** Data in this exercise **
<<<<
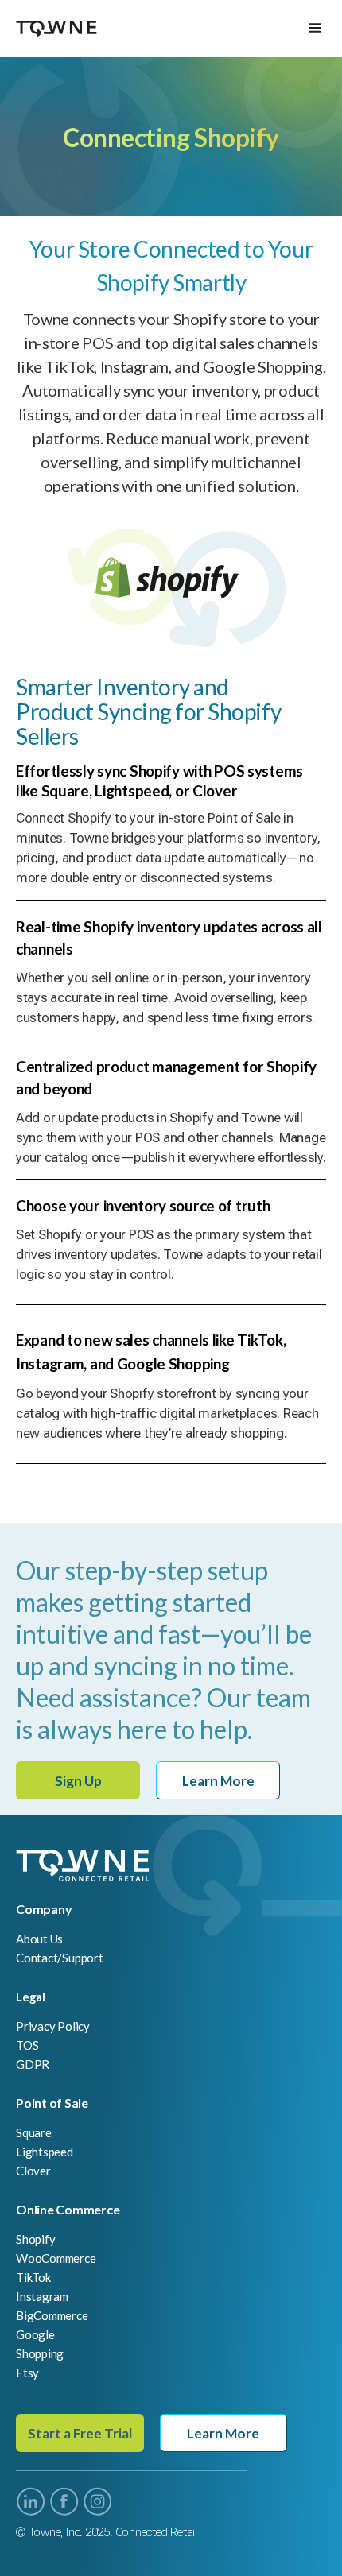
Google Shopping (40, 2344)
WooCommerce (56, 2258)
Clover (33, 2170)
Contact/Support (59, 1957)
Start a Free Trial (80, 2433)
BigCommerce (52, 2315)
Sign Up (78, 1780)
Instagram (42, 2296)
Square (34, 2132)
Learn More (218, 1780)
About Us (39, 1938)
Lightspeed (44, 2151)
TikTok (33, 2277)
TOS (27, 2045)
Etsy (27, 2372)
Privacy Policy (53, 2026)
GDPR (32, 2064)
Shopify (35, 2239)
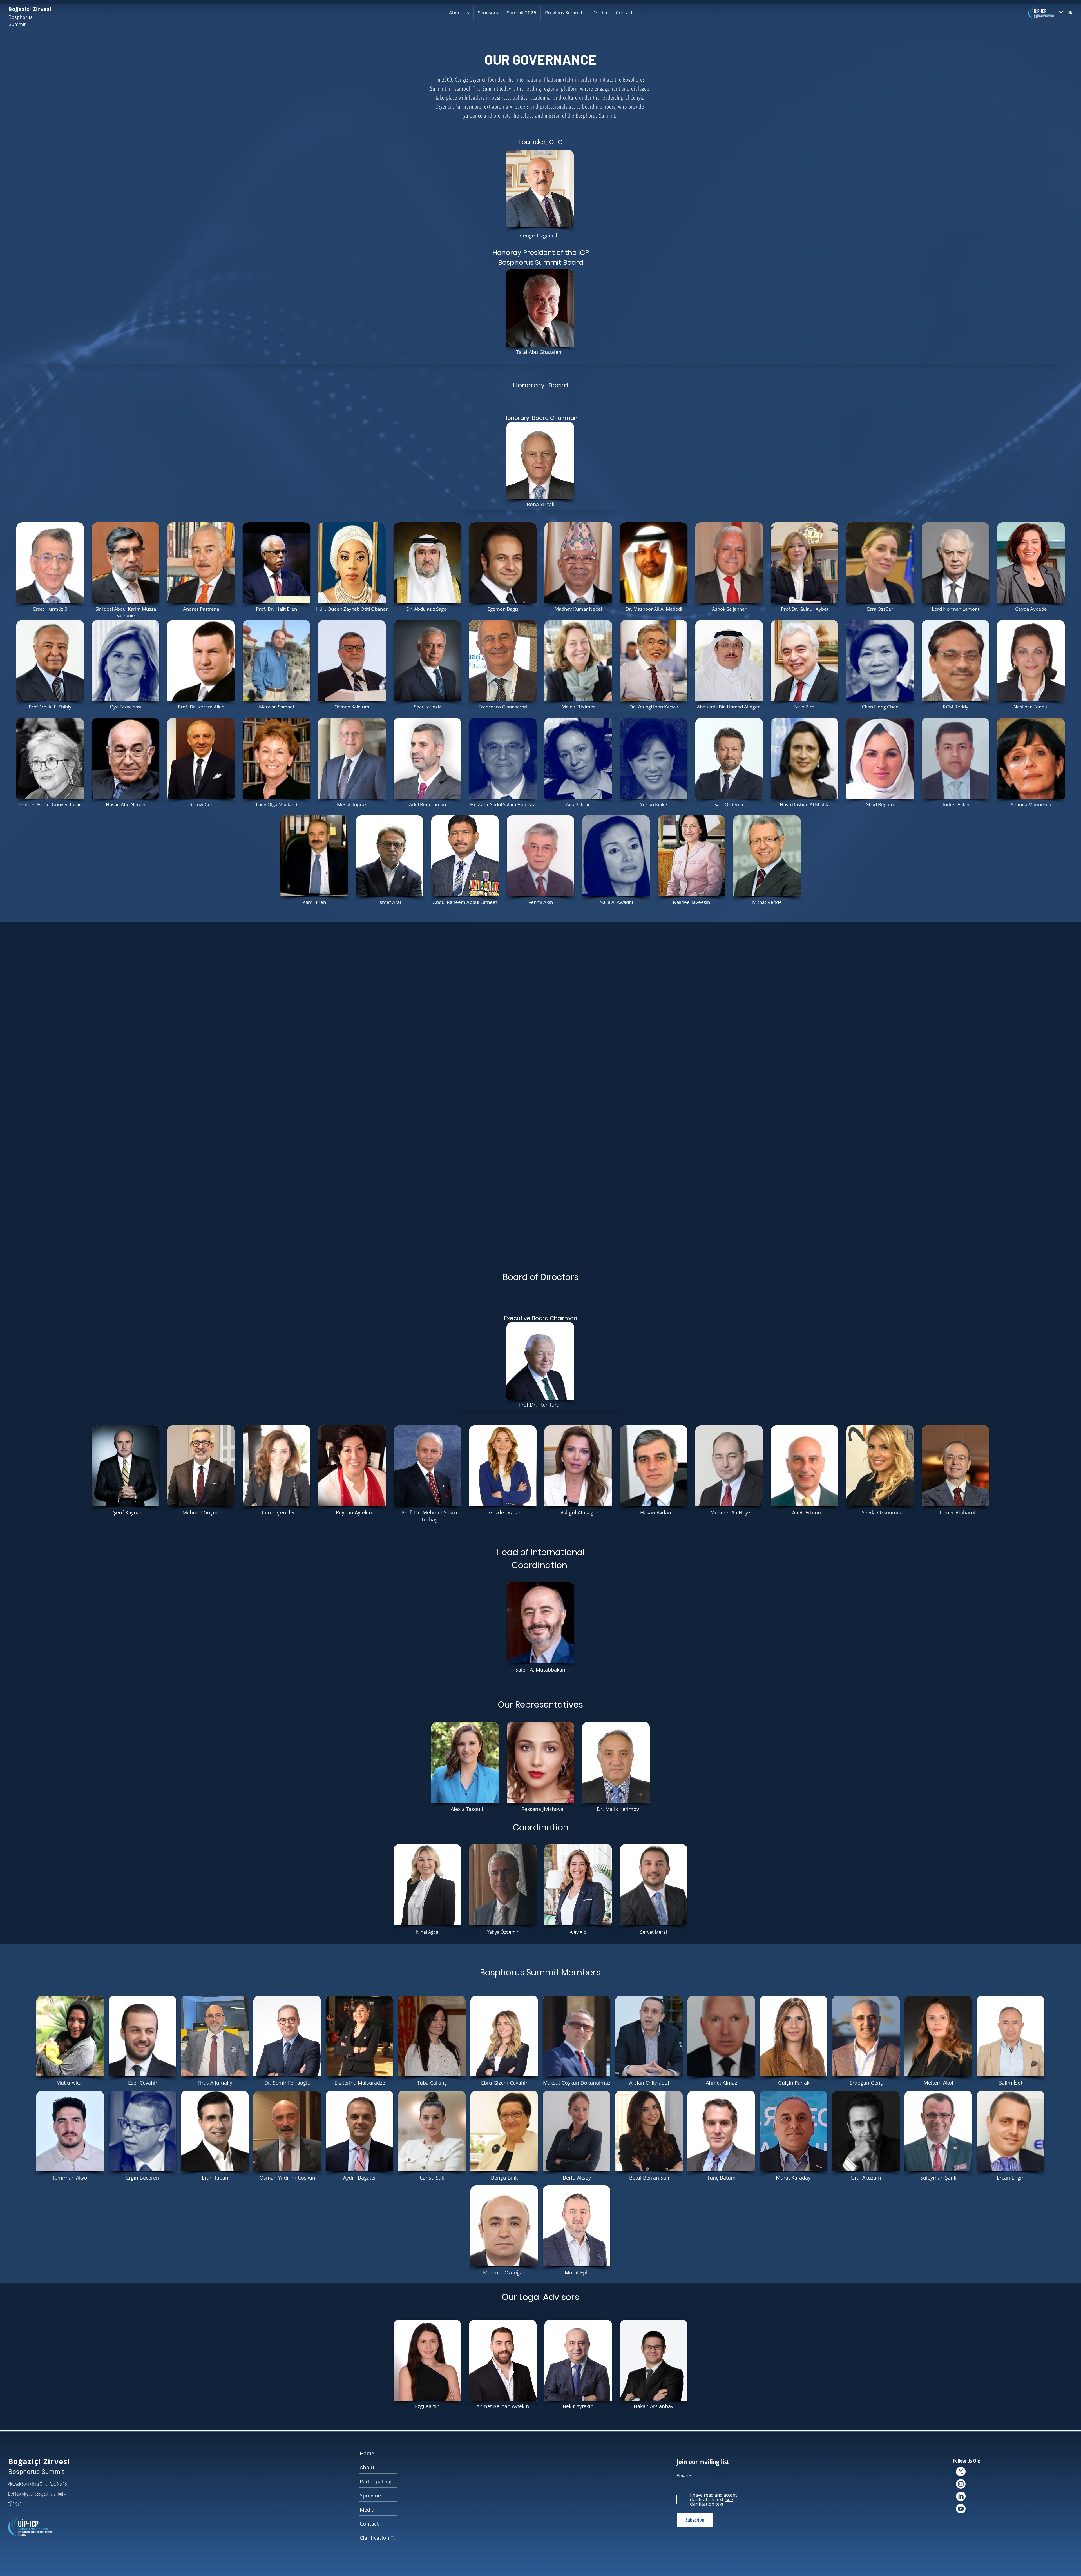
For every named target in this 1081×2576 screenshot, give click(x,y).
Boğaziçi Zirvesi (30, 9)
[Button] (60, 602)
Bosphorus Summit (36, 2571)
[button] (459, 12)
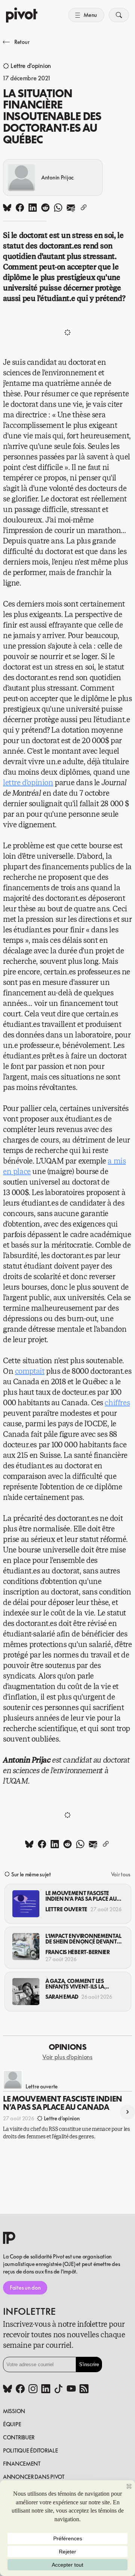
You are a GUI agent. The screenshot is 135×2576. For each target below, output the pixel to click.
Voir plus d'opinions (67, 2057)
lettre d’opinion (28, 783)
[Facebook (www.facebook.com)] (20, 2389)
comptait (30, 1371)
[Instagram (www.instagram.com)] (33, 2389)
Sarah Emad (61, 1996)
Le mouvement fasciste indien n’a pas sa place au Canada (81, 1896)
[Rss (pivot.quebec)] (84, 2389)
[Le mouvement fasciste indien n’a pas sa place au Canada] (25, 1903)
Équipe (12, 2424)
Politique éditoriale (30, 2450)
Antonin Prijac (57, 177)
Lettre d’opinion (30, 66)
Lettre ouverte (66, 1909)
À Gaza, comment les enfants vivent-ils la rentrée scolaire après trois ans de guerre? (77, 1984)
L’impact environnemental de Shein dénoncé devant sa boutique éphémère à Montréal (83, 1939)
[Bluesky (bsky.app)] (7, 2389)
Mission (14, 2411)
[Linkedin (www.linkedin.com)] (45, 2389)
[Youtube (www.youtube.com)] (71, 2389)
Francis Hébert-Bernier (77, 1952)
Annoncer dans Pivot (33, 2477)
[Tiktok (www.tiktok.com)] (58, 2389)
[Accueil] (22, 15)
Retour (21, 42)
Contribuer (18, 2437)
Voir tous (120, 1874)
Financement (21, 2463)
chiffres (117, 1403)
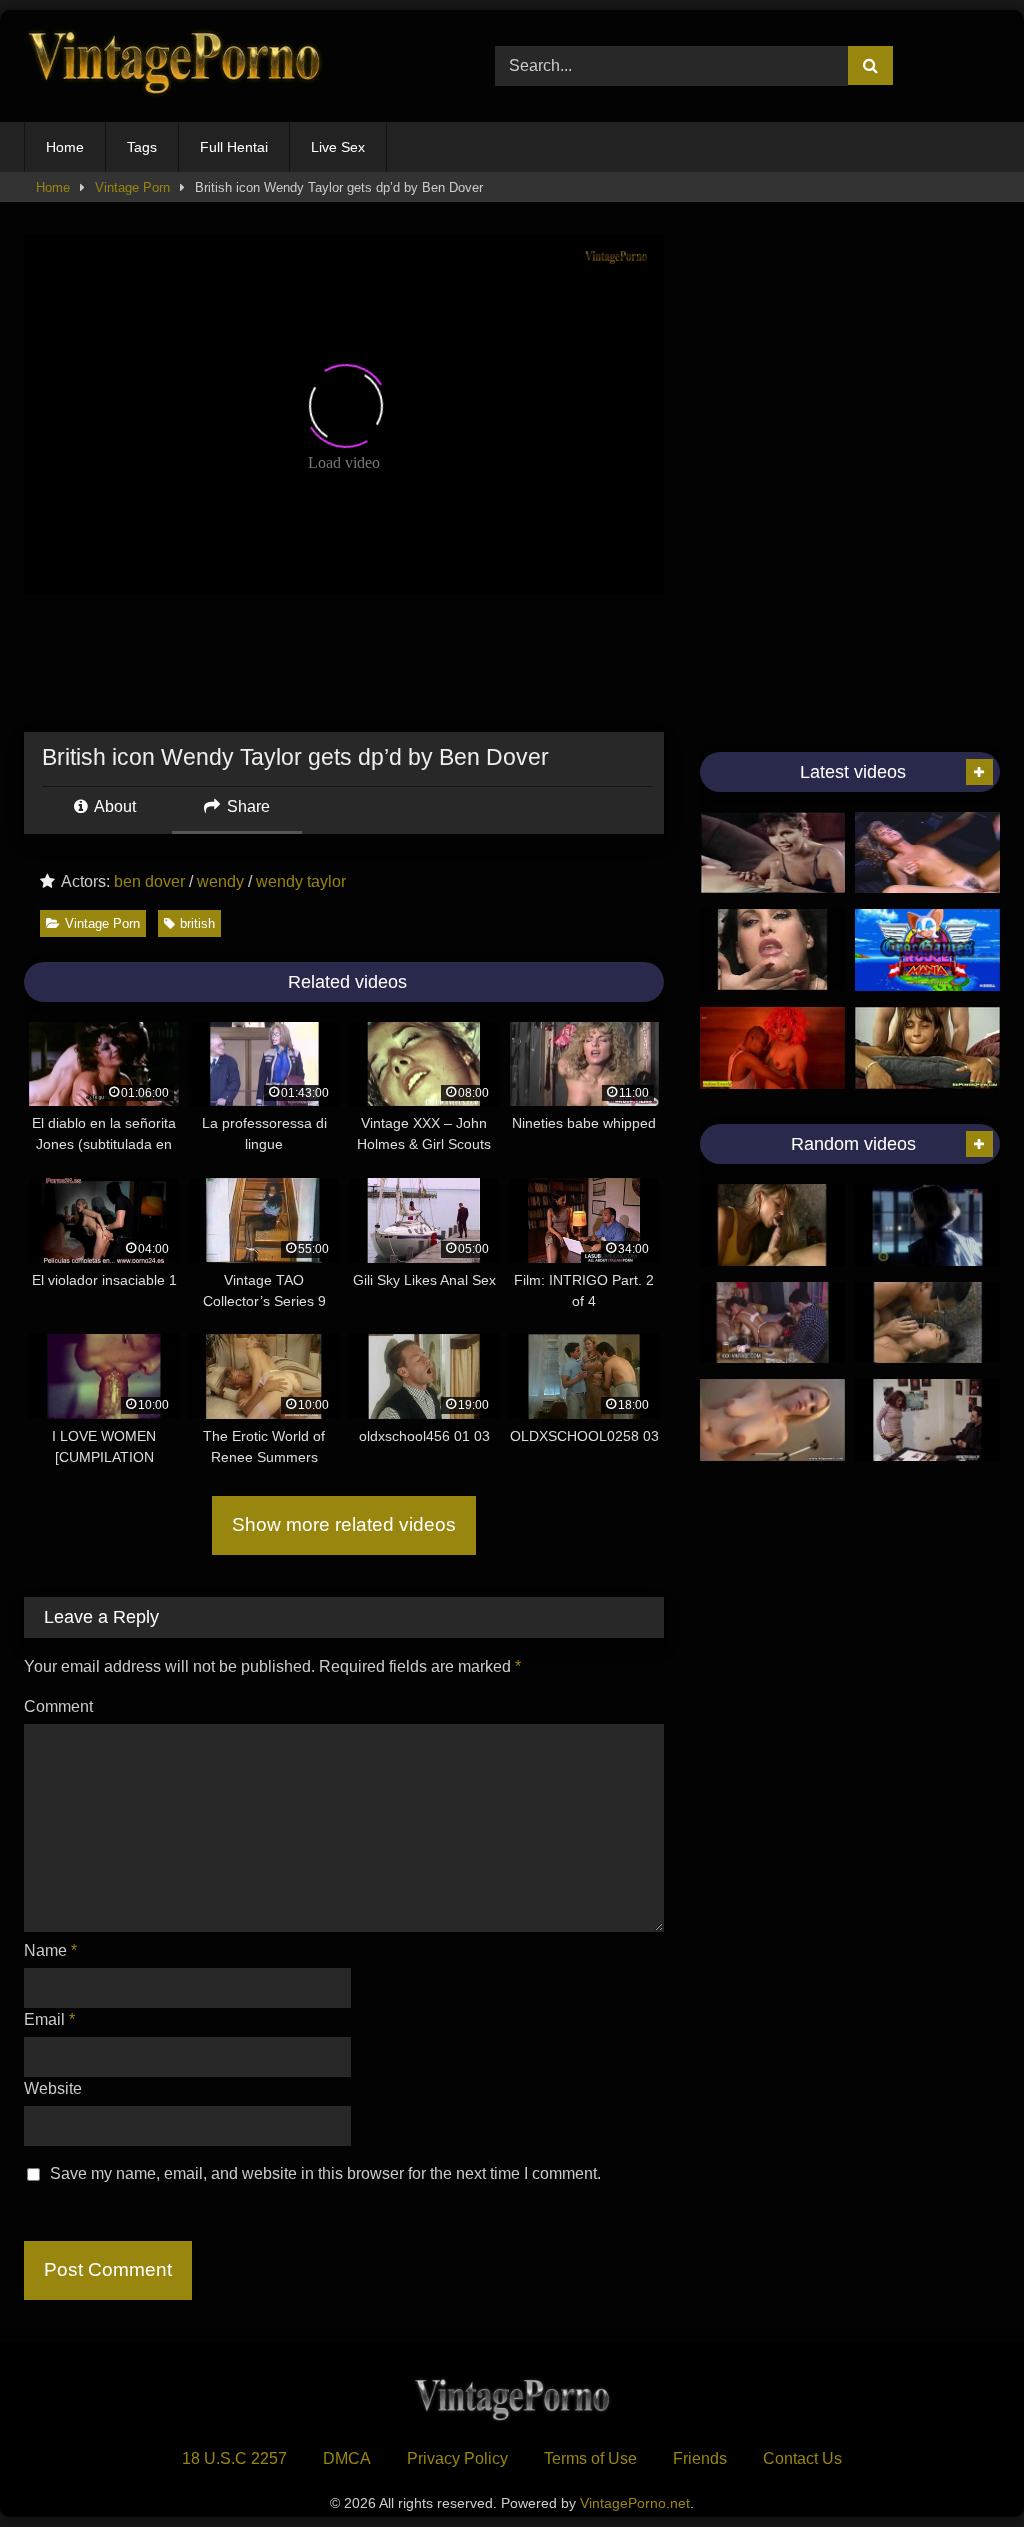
>>>>
** What you have to do **
Search the material for the word "place" and copy every matching line.

** Task response **
Le mouvement fasciste indien n’a pas sa place au Canada (81, 1896)
[Le mouvement fasciste indien n’a pas sa place au Canada] (25, 1903)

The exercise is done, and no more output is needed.